[Data for the task]

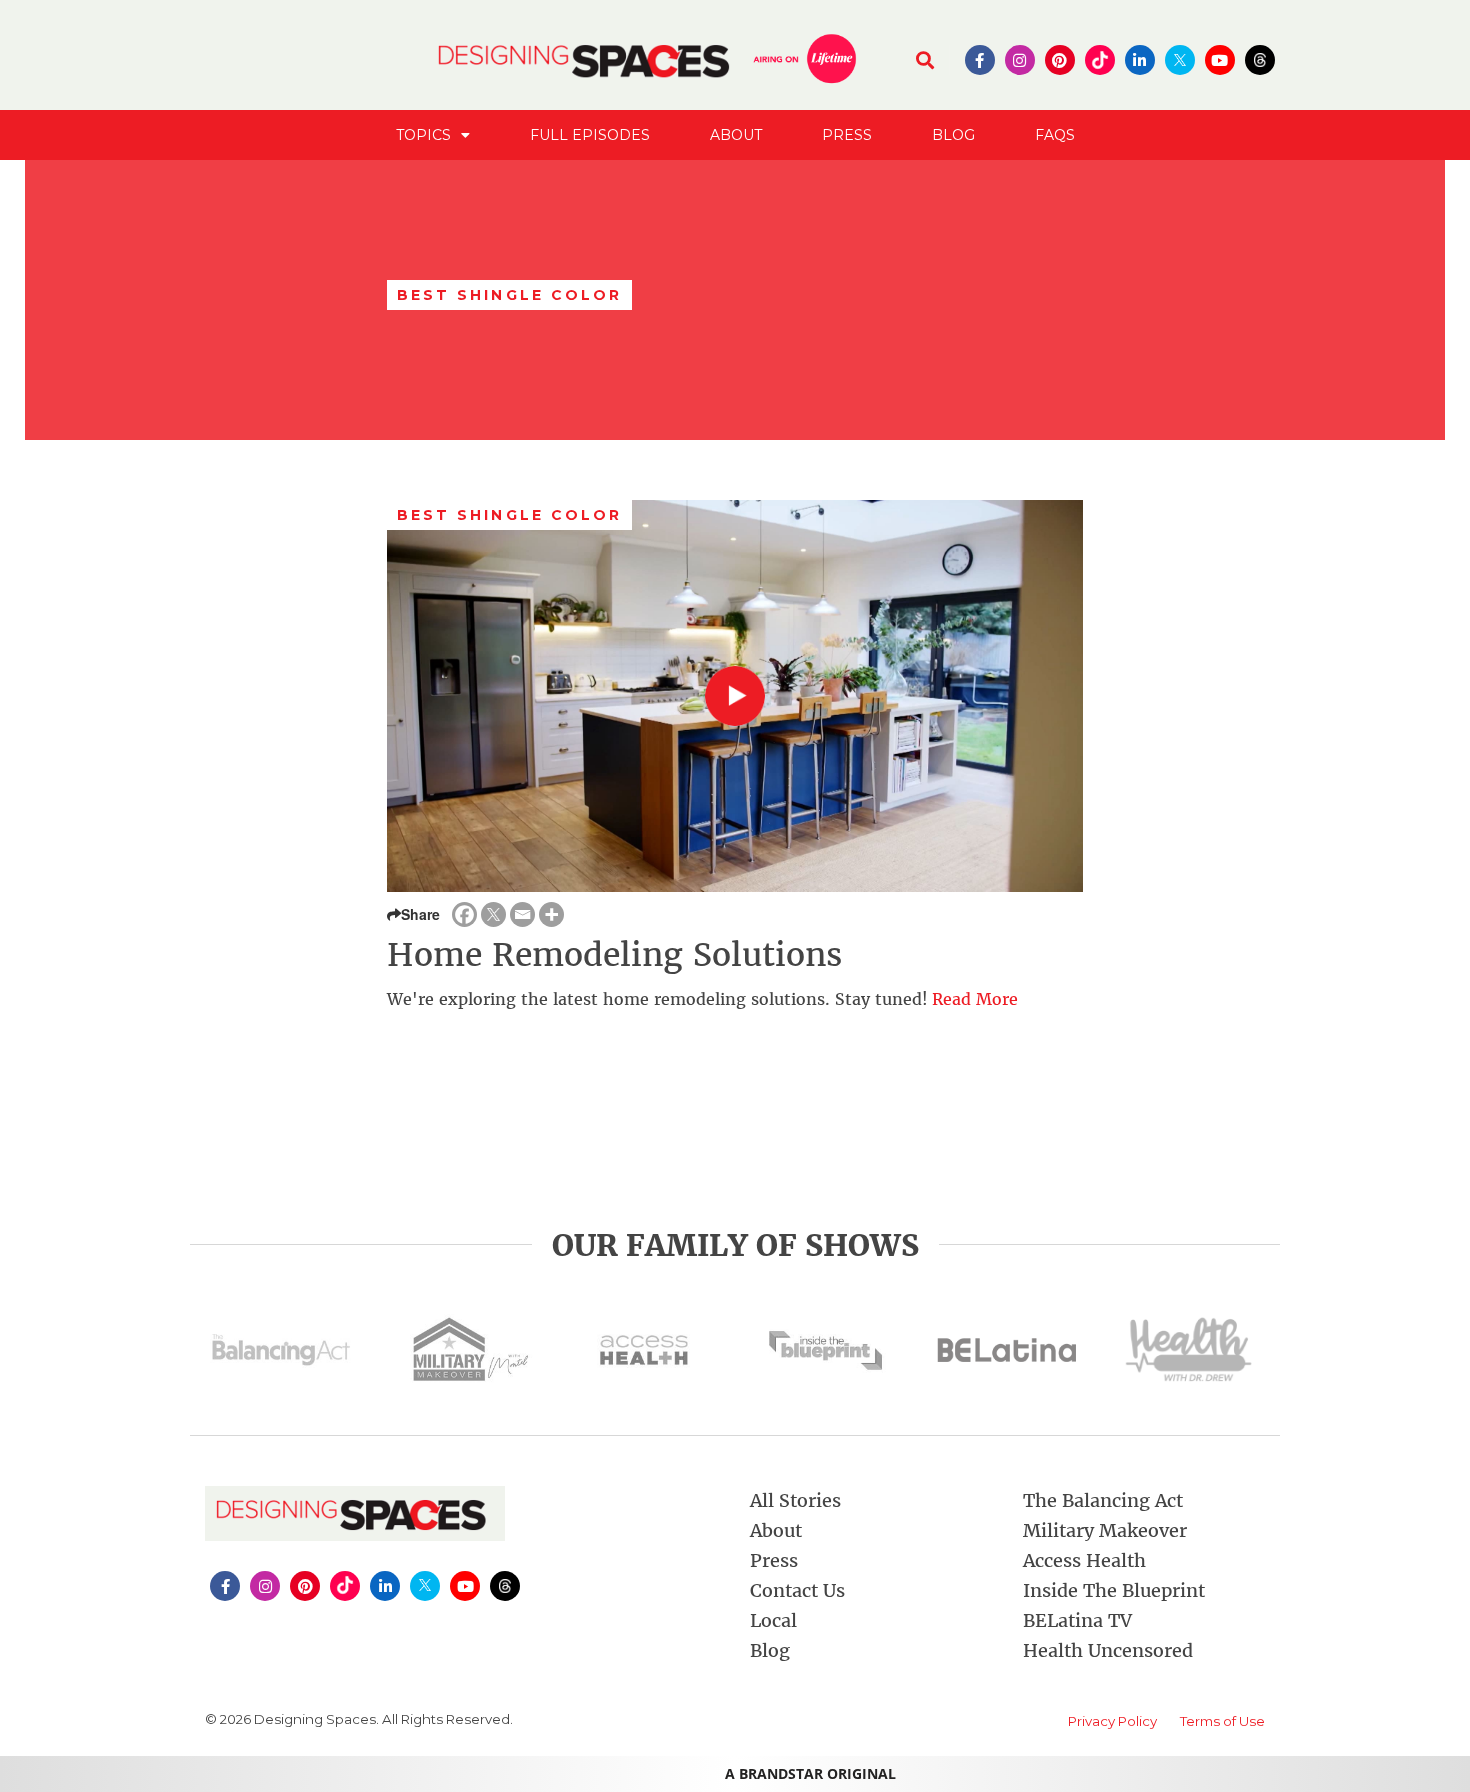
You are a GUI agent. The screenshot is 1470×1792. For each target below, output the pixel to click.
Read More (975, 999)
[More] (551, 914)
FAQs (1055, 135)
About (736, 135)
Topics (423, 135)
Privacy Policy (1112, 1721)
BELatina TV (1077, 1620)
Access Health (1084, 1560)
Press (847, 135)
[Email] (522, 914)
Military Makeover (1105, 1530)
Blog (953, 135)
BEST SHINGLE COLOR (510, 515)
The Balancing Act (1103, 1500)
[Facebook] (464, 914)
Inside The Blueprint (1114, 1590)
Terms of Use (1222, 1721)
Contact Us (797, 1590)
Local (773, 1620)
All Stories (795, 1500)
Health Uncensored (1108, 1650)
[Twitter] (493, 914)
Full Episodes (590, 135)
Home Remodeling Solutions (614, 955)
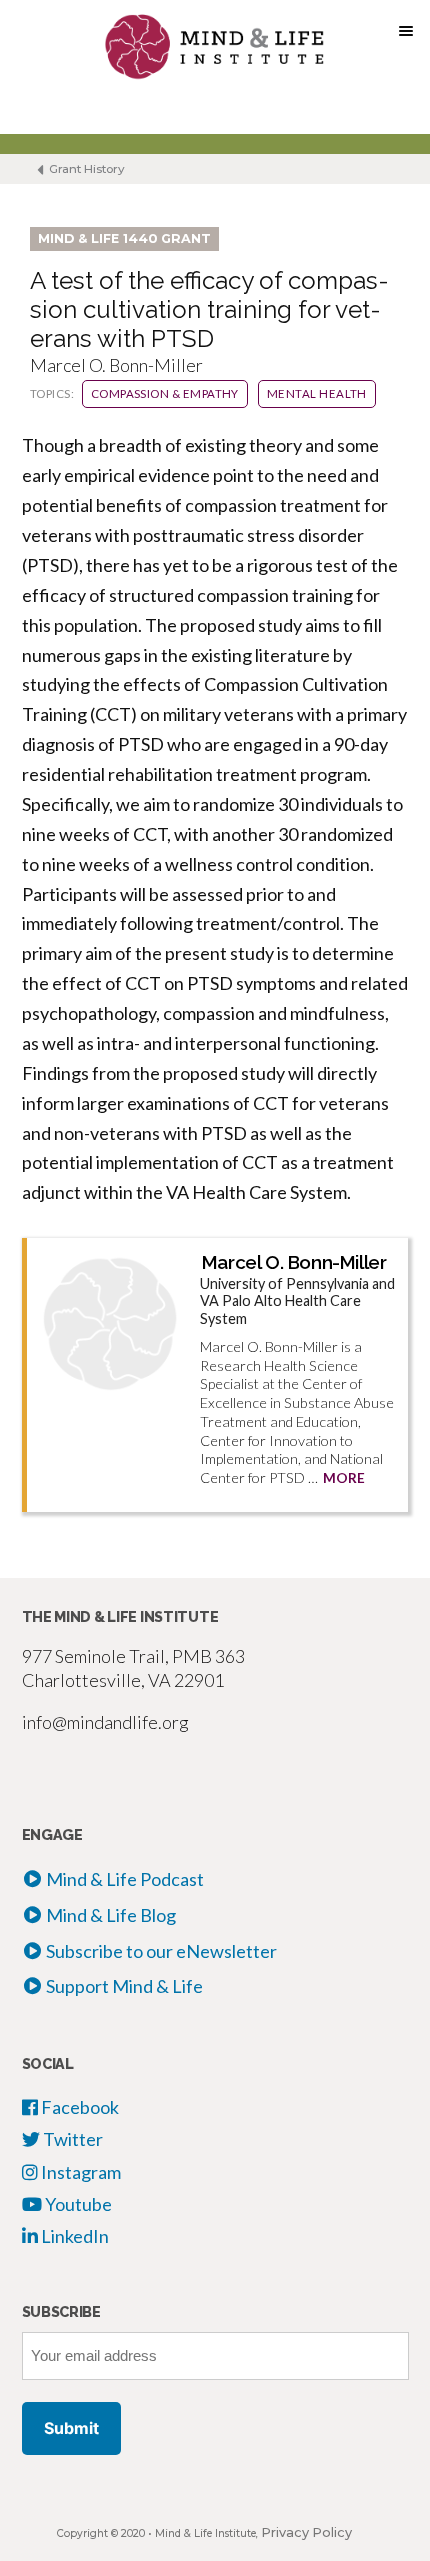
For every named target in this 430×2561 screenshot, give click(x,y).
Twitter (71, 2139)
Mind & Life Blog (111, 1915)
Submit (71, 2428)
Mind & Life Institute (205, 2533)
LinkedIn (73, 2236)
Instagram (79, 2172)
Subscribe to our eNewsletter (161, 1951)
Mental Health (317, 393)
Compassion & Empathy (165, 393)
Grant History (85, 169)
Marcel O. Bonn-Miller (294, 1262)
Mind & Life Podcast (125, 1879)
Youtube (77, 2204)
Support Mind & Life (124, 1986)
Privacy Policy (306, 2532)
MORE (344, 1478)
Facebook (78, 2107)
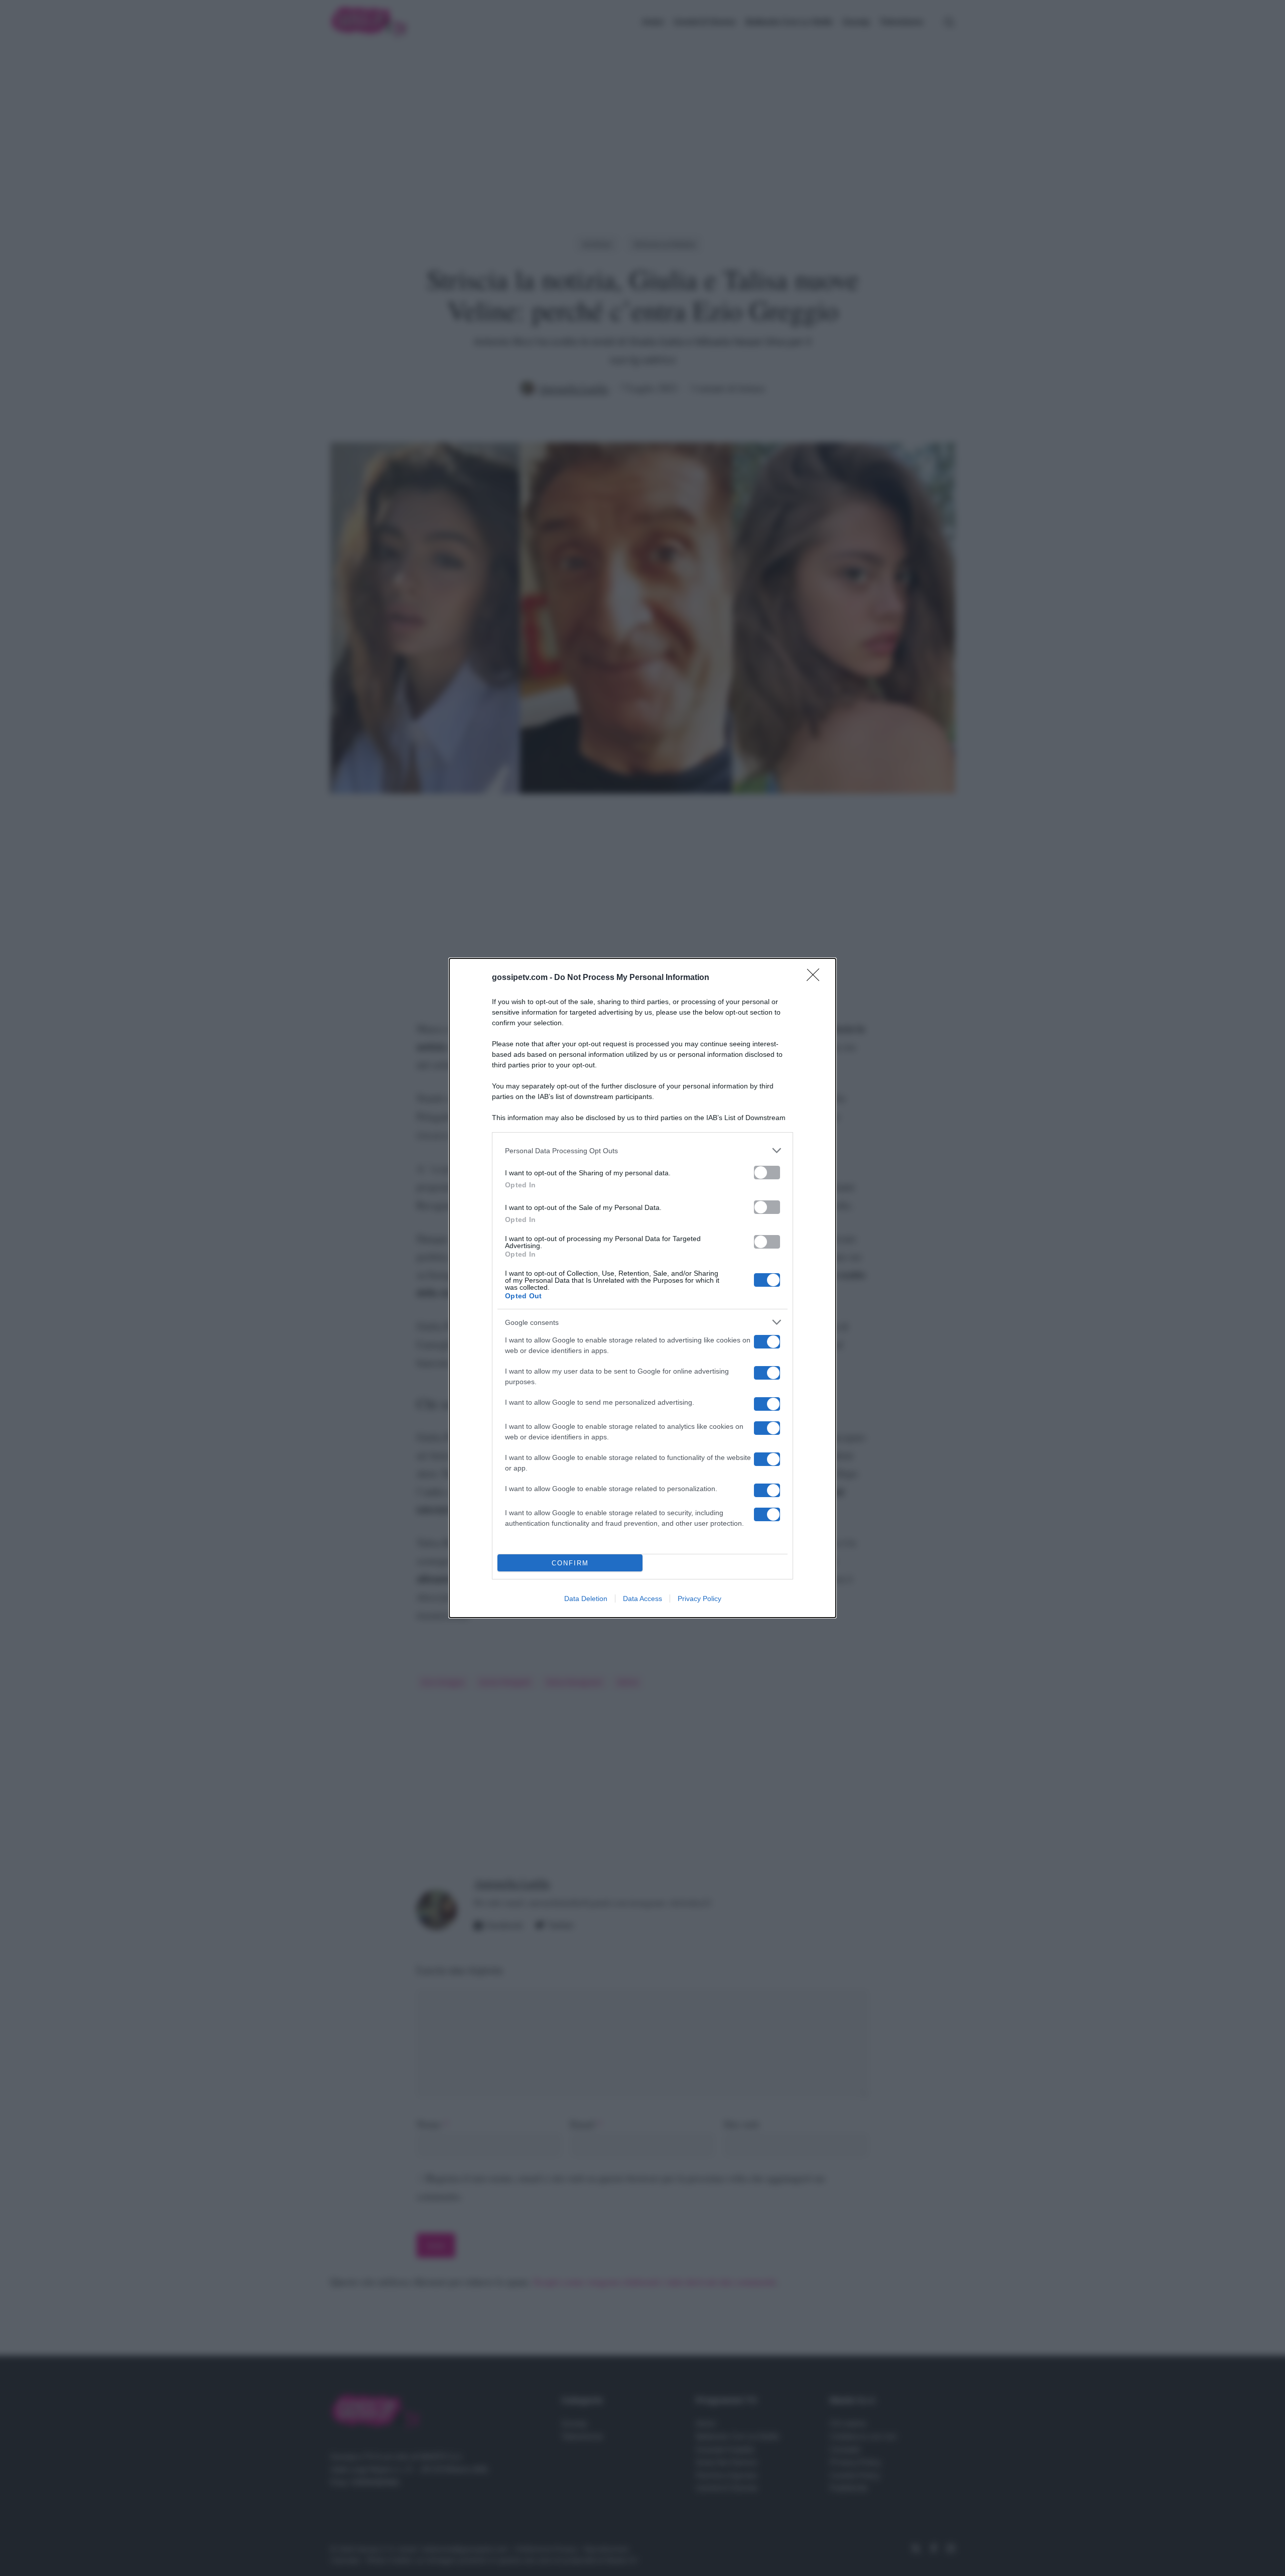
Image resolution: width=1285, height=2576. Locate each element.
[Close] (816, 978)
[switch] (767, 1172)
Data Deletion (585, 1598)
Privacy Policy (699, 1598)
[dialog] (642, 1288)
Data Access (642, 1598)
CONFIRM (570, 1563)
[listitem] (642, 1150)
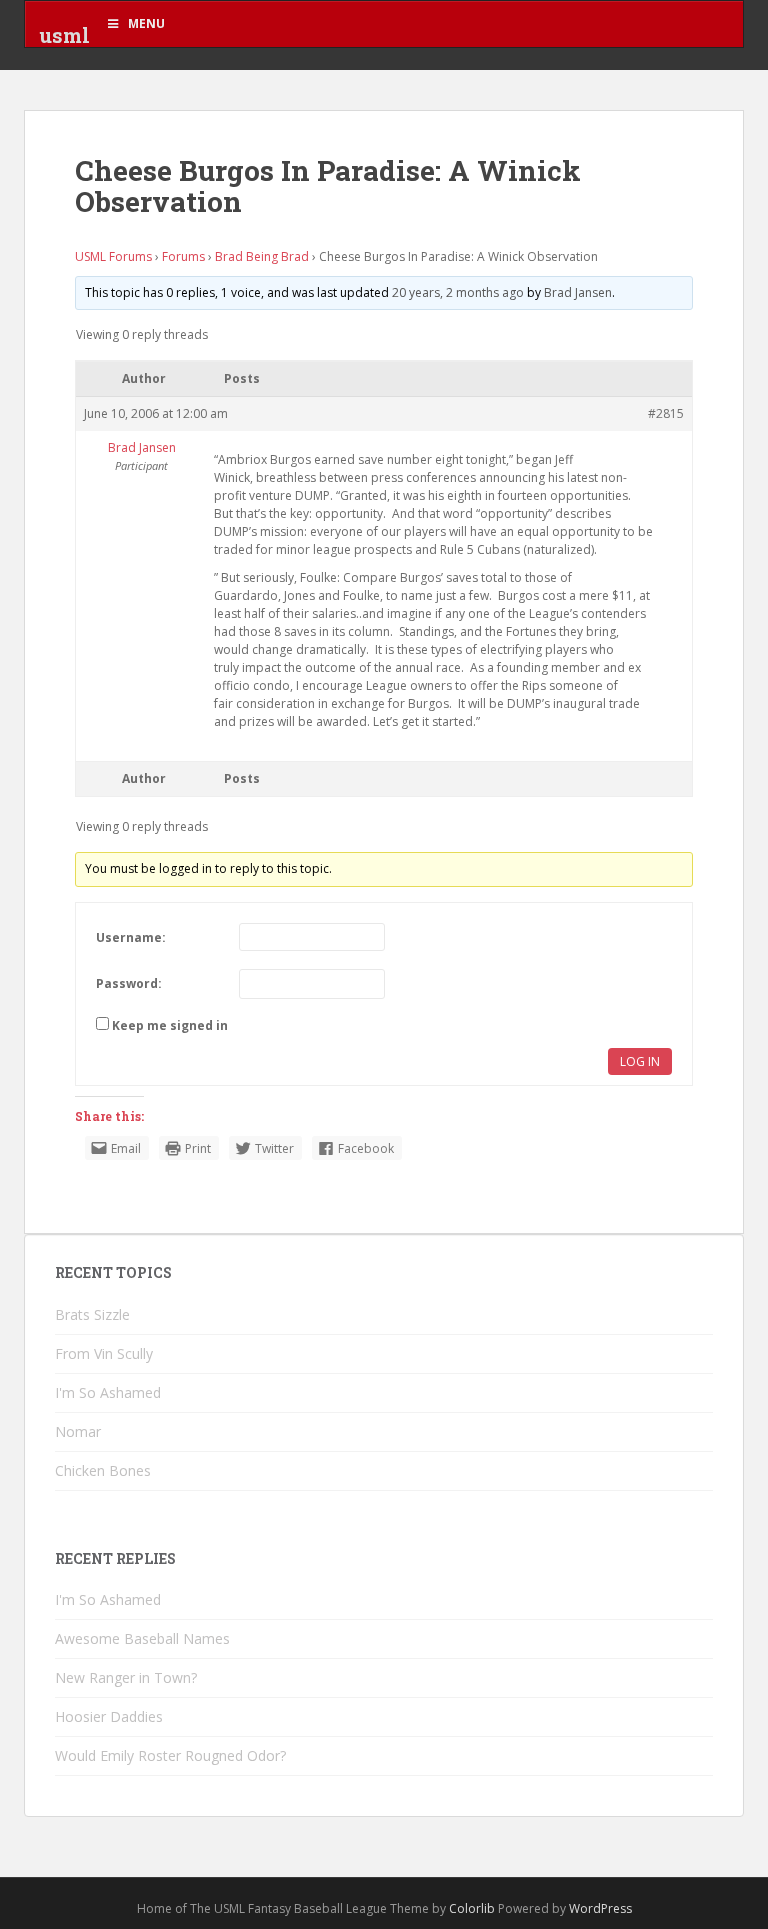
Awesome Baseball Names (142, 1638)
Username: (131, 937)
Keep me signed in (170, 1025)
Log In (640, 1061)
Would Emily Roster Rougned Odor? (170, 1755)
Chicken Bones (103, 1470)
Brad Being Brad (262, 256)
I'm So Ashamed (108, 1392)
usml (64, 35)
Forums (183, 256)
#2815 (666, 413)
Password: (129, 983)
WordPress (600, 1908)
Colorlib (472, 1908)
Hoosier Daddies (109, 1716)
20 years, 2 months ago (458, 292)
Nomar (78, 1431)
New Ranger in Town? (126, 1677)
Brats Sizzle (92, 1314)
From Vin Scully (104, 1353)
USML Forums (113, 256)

[/Data for the task]

# What you need to do
Extract, verbatim and alone, the lines from the line that contains "Mental Health (317, 393)" to the last line of the records, inclusive; drop any picture.

# Response
Mental Health (317, 393)
Compassion & Empathy (165, 393)
Grant History (85, 169)
Marcel O. Bonn-Miller (294, 1262)
Mind & Life Podcast (125, 1879)
Youtube (77, 2204)
Support Mind & Life (124, 1986)
Privacy Policy (306, 2532)
MORE (344, 1478)
Facebook (78, 2107)
Image resolution: width=1285, height=2576. Locate each element.
[Close] (816, 978)
[switch] (767, 1172)
Data Deletion (585, 1598)
Privacy Policy (699, 1598)
[dialog] (642, 1288)
Data Access (642, 1598)
CONFIRM (570, 1563)
[listitem] (642, 1150)
Awesome Baseball Names (142, 1638)
Username: (131, 937)
Keep me signed in (170, 1025)
Log In (640, 1061)
Would Emily Roster Rougned Odor? (170, 1755)
Chicken Bones (103, 1470)
Brad Being Brad (262, 256)
I'm So Ashamed (108, 1392)
usml (64, 35)
Forums (183, 256)
#2815 (666, 413)
Password: (129, 983)
WordPress (600, 1908)
Colorlib (472, 1908)
Hoosier Daddies (109, 1716)
20 years, 2 months ago (458, 292)
Nomar (78, 1431)
New Ranger in Town? (126, 1677)
Brats Sizzle (92, 1314)
From Vin Scully (104, 1353)
USML Forums (113, 256)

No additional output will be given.